GPCR Signaling and Trafficking: The Long and Short of It

Abstract

Emerging findings disclose unexpected components of G protein-coupled receptor (GPCR) signaling and cell biology. Select GPCRs exhibit classical signaling, that is restricted to cell membranes, as well as newly described persistent signaling that depends on internalization of the GPCR bound to β-arrestins. Termination of non-canonical endosomal signaling requires intraluminal acidification and sophisticated protein trafficking machineries. Recent studies reveal the structural determinants of the trafficking chaperones. This review summarizes advances in GPCR signaling and trafficking with a focus on the parathyroid hormone receptor (PTHR) as a prototype, and on the actin-sorting nexin 27 (SNX27)-retromer tubule (ASRT) complex, an endosomal sorting hub responsible for recycling and preservation of cell surface receptors. The findings are integrated into a model of PTHR trafficking with implications for signal transduction, bone growth, and mineral ion metabolism.

Keywords: ASRT complex; GPCR; PTHR; SNX27; endosome; retromer.

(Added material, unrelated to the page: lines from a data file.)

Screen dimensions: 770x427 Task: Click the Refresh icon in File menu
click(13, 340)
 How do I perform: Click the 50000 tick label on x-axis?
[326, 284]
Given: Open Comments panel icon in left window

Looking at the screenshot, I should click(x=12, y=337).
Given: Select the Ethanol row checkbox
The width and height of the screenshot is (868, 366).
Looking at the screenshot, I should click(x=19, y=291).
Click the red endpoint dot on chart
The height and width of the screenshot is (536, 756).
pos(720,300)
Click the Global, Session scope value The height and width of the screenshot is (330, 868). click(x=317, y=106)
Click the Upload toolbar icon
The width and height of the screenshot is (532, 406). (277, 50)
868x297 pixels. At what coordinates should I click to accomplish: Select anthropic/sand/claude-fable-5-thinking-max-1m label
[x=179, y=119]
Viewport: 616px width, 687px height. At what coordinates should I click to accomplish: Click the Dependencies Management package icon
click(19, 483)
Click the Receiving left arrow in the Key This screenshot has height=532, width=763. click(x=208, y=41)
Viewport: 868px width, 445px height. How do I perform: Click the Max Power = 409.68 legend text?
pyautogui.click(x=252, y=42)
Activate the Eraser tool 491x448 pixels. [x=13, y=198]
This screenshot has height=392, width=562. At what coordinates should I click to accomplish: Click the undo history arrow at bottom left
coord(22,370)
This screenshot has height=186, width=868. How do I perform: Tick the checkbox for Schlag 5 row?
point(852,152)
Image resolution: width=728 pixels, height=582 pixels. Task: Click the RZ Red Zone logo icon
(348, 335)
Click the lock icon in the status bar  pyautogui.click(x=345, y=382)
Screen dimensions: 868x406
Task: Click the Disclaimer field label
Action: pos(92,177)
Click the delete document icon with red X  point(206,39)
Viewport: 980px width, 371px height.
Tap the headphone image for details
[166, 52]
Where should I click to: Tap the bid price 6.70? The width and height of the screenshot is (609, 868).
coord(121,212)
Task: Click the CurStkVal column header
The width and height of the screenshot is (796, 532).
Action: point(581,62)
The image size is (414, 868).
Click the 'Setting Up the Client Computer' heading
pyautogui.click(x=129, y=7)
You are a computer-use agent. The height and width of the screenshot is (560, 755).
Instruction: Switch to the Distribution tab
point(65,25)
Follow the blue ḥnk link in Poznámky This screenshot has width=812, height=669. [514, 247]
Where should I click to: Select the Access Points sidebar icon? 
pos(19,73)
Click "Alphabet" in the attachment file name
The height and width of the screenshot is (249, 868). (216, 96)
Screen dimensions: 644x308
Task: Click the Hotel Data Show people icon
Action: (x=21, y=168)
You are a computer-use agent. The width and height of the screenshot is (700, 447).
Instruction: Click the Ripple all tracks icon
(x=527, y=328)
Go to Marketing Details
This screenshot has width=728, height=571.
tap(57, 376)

Figure 1. Classical (Brief) vs. Endosomal (Extended) GPCR Signaling

(A) (1) Binding of agonist ligand (PTH/PTHrP) to PTHR initiates signaling through the recruitment of heterotrimeric G proteins (αβγ). (2) Guanine nucleotide exchange activates the G alpha subunit (α) which transduces parallel downstream signaling cascades, either via (i) PKC (α_q) or (ii) PKA (α_s) leading to transient signaling at the cell surface (B). (3) Like many, GPCRs, PTHR is then phosphorylated by GRK leading to recruitment of and engagement with β-arrestins. (4) β-arrestin-binding initiates receptor internalization into clathrin-coated pits by interaction with endocytic machinery. (5) PTHR G-protein signaling continues upon entry into early endosomes. (6) Endosomal signaling induces prolonged cAMP responses from ligand-receptor complexes (C). (7) Termination of non-canonical signaling requires PKA driven V-ATPase-mediated intraluminal acidification and recruitment of the ASRT complex. (8) These events coincide with the release of β-arrestin and the ligand from the receptor. (9) The ASRT complex subsequently facilitates post-endocytic recycling of the receptor back to the plasma membrane thereby resensitizing the cell surface.

Figure 2. Alternative Modes of GPCR Trafficking Along the Endocytic Network

Upon ligand-induced activation GPCRs are internalized into early endosomes for sorting. At the early endosome, GPCRs containing C-terminal PDZ binding motifs are recognized by compatible PDZ-adaptor proteins such as SNX27, which works in conjunction with retromer and the WASH complex (Inset). Following sorting, receptors are packaged into recycling tubules which emanate and bud from the membranes of early endosomes. These recycling intermediaries transport GPCRs back to the plasma membrane leading to resensitization of the cell surface. Alternatively, GPCRs marked for degradation are sequestered into intraluminal vesicles (ILVs) of multivesicular endosomes that fuse with lysosomes resulting in receptor proteolysis and down-regulation at the cell surface. Membrane retrieval of endocytosed PTHR occurs via three divergent trafficking itineraries: (i) ASRT-mediated endosome-to-plasma membrane recycling (green); (ii) ASRT-independent endosome-to-PM recycling (blue) or (iii) retrograde endosome-to-TGN-PM recycling (red). This GPCR signaling-trafficking cycle is superimposed by the recruitment and functional transition of small Rab GTPases: early endosome (Rab5), late-endosome/lysosome (Rab7) and recycling endosomes (Rab4 and Rab11).